When I read what you wrote I was curious to see if I understood what I was learning too so I added in an additional line of code which included surname as the property key and its associated value which was "jones" (to commemorate passing of David Bowie today) and switched the output via the console.log( ) line of code and yes, as expected, it works fine because the aProperty is the name of a variable which stores the property (job or married or surname).

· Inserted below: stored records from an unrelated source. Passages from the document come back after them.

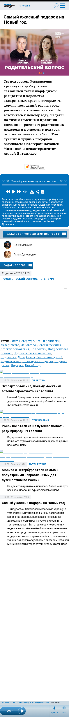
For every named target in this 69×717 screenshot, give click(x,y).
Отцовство (28, 345)
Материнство (10, 345)
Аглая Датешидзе (25, 254)
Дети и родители (47, 341)
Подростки (38, 349)
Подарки (17, 365)
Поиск (56, 5)
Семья (30, 357)
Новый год (32, 365)
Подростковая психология (32, 353)
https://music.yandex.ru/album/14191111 (44, 166)
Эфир (64, 712)
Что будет (11, 702)
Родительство (11, 361)
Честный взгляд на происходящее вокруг (33, 703)
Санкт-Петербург (22, 341)
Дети (21, 357)
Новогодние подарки (37, 361)
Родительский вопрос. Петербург (28, 278)
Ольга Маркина (23, 244)
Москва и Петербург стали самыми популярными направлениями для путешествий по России (30, 475)
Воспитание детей (49, 357)
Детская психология (15, 349)
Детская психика (49, 345)
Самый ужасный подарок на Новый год (33, 503)
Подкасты (54, 712)
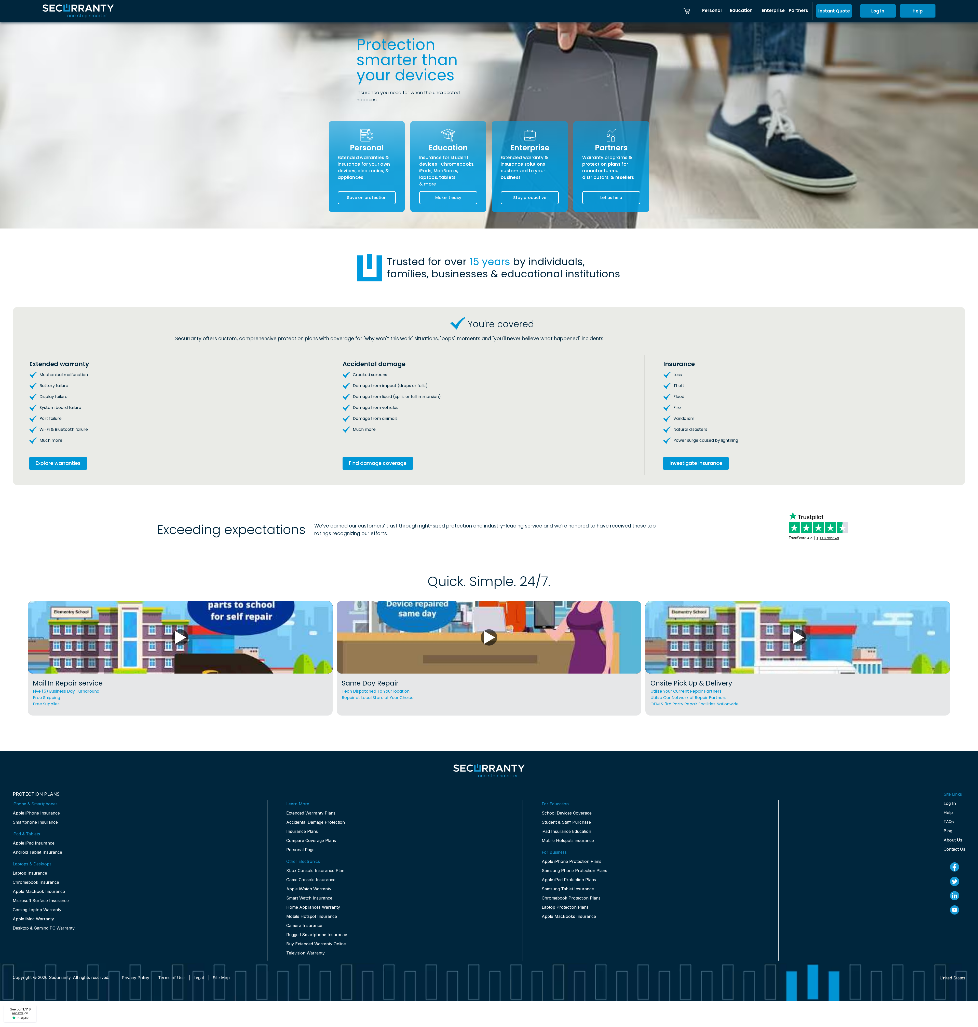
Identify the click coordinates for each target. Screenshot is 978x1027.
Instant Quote (834, 11)
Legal (199, 977)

So when the output to the console window displays the result via the line of code:

// print the value of the surname property of "james"
// using the variable "aProperty"
console.log(james[aProperty]);

it is indeed doing as instructed and displaying the associated value of the property key to the console window;

output display:

jones


#5

@awalklearn,
so true.. in memoriam ....

The bracket method to get a the value's of a property-key
is in prepairance, of the usage of
the so-called FOR-IN loop

+++++ nyc object and the for-in loop explained ++++++++++++++++

T h e - B a s i c s

An object has one or more properties seperated by a comma-,
Each property consists of a property-key and it's associated VALUE

var nyc = {
       fullName: "New York City",
       mayor: "Bill de Blasio",
       population: 8000000,
       boroughs: 5
      };
nyc -object- S p e c i f i e d

The nyc object has 4 properties seperated by a comma-,
- a fullName property with property-key fullName and it's associated string value of "New York City"
- a mayor property with property-key mayor and it's associated string value of "Bill de Blasio"
- a population property with property-key population and it's associated number value 8000000
- a boroughs property with property-key boroughs and it's associated number value 5

for - in - loop - e x p l a i n e d

With the for-in-loop you have a Method
which will iterate over all properties of a given object.
At each iteration it will assign the property-key as a string
to a variable name of your choice.
Thus for (var x in nyc)
will lead to 4 iteration's
iteration-1 var x = "fullName";
iteration-2 var x = "mayor";
iteration-3 var x = "population";
iteration-4 var x = "boroughs";
As they want you to display the property-key and NOT it's associated VALUE
you would use
console.log( x );

If they wanted you to display the associated VALUE of the propery-key you would use
console.log( nyc[x] );


#6

@leonhard_wettengmx_n

RIP DB ironic that he died at the age of 69 as I think that was the same year he released space oddity.

Anyway, back to learning....thanks for posting the explanatory notes and elaborating some more on this for me. I will add these notes you provided to the other notes you wrote so it helps me build up my knowledge base as I have an inkling I will be referring back to the notes for quite some time.